Opinion: Feeding into the hysteria of the Coronavirus


Photo by Aiden Deming

Chino resident, Jay Franck, frustrated at the aftermath of panic at the Stater Brothers off Schaefer Ave. and Euclid Ave.

Brooke Selvidge, Technology Reporter

While the Coronavirus, also known as COVID-19, is serious, the situation has been blown incredibly out of proportion. The hysteria about the Coronavirus has created more problems than the sickness may have on its own, as panicked shoppers empty shelves for an Armageddon like disaster that’s likely never going to hit.  This could make things a lot worse for people who actually need these products, especially those in proximity to the Coronavirus.

In mass panic, Chino residents clean out aisles of paper products, canned goods, rice, and pasta at their local grocery store. “It’s just stupid. Lady behind me said Costco now was completely out of meat. Took me 20 minutes to get through the express lane at checkout. Get a grip people.” said Chino resident, Jay Franck.

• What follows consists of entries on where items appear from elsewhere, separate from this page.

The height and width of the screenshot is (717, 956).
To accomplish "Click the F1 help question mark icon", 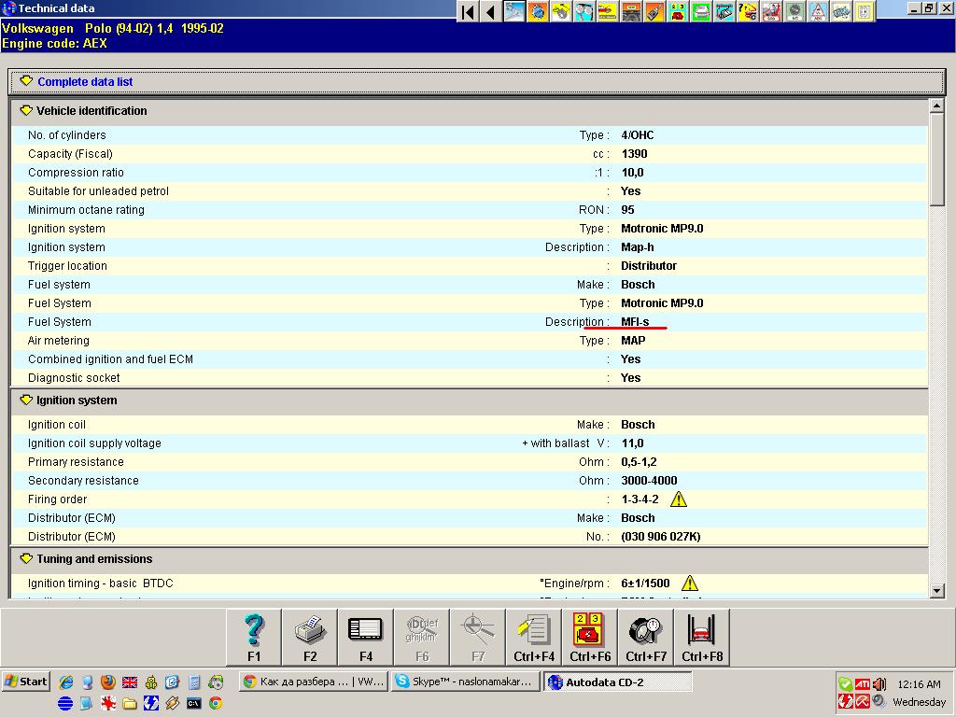I will point(254,637).
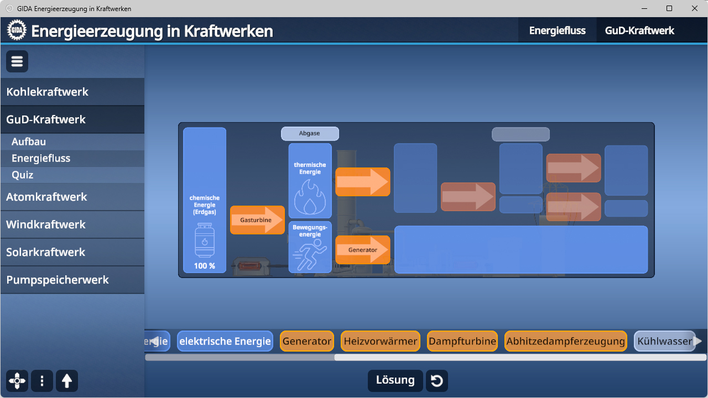Click the flame icon on thermische Energie
The height and width of the screenshot is (398, 708).
(x=310, y=194)
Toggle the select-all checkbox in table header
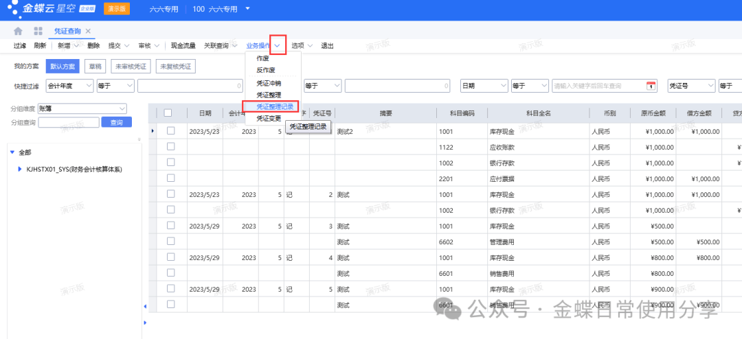Viewport: 742px width, 339px height. 168,113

Forbes Magazine writer, Bruce Y. Lee, in an article titled “Is COVID-19 Coronavirus Leading To Toilet Paper Shortages? Here Is The Situation,” Lee tells his readers that “…the outbreak has led to toilet paper hoarding and subsequent shortages in stores in different parts of the world.” But when fear and panic set in, people “tend to protect [their] loved ones, which, for some people, apparently are rolls of toilet paper.” Lee asks his readers, “…before you start smuggling toilet paper, is this all really necessary in the end? Should you really be worried about toilet paper shortages?” I have to agree. Is toilet paper really what we should be worried about, because I’m more concerned with the unnecessary mass hysteria that seems to be growing by the hour.

As people begin to hoard their beloved paper products around the US, some have decided to stock up on ridiculous amounts of hand sanitizer and masks in an attempt to prevent them from getting the virus, which has led to price gouging.  The New York Post provides evidence of several businesses dramatically raising prices, “…a Garment District hardware store was selling 1200 ml bottles of Purell for $79,” and, “selling packs of ten 3M respirator masks for $60.” People overbuying products has clearly made the possible profits too good to resist for some stores.

In all of the panic and hysteria over the Coronavirus, not many people have realized that it has killed less people than the typical Influenza (Flu).  Speculation that the Coronavirus has killed more than the Flu is simply wrong, as the death rate in a typical season of Flu is around 20,000, and COVID-19 has only hit 3,000. The only concern for healthy people should be the uncertainty of dealing with the Coronavirus, as scientists are still working on vaccines and more test kits become available.

Don’t get me wrong. There is some seriousness behind COVID-19, and the pandemic numbers that face the U.S. are premature and still growing. While both China and Italy continue to fight the virus, weeks and weeks of precautions and testing continue to take place, but if we know that battling this virus comes with such a long fight, why are we panicking now? I think it best that this country stay calm, focused, and rational.

American’s need to just “Keep Calm and Carry On” rather than giving into the mass hysteria that is following panicked people.

The fear generated over COVID-19 has gotten out of hand. The world isn’t going to end.  People should take measures to protect themselves for the sake of keeping the virus from spreading to high-risk citizens, but they likely aren’t in serious danger if they’re otherwise healthy. If we dismiss facts for fear, our country won’t be level-headed enough to do what we need to do to contain and battle this virus. So, as cliche as it may sound, come on America, stay calm and carry on — we’re all in this together.